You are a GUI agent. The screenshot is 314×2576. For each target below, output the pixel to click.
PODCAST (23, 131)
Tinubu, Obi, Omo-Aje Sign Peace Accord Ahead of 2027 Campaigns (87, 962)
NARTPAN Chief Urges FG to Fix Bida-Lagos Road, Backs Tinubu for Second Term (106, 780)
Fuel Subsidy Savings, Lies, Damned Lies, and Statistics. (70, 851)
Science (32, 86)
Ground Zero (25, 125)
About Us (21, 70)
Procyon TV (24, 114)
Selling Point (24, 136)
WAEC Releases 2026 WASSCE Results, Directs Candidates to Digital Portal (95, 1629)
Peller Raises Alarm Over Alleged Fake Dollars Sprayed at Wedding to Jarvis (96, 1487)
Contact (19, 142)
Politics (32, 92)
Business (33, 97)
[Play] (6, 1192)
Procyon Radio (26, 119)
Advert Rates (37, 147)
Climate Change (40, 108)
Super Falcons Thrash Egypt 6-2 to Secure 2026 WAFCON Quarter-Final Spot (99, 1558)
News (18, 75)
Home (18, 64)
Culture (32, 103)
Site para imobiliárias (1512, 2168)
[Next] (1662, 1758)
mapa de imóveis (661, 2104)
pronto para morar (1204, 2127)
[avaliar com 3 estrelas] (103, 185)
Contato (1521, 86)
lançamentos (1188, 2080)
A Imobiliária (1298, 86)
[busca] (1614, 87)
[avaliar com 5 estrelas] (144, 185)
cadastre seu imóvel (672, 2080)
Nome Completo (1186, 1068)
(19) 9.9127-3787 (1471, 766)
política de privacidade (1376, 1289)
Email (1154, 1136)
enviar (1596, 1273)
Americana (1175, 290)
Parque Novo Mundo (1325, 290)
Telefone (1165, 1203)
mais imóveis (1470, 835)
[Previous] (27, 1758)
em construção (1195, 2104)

◇ ◇ ◇ ◇ ◇

▶ _Try it_
Only the lines that hold the word "para" are wanted; each should be pulled from the records.

▶ _Written solution_
Site para imobiliárias (1512, 2168)
pronto para morar (1204, 2127)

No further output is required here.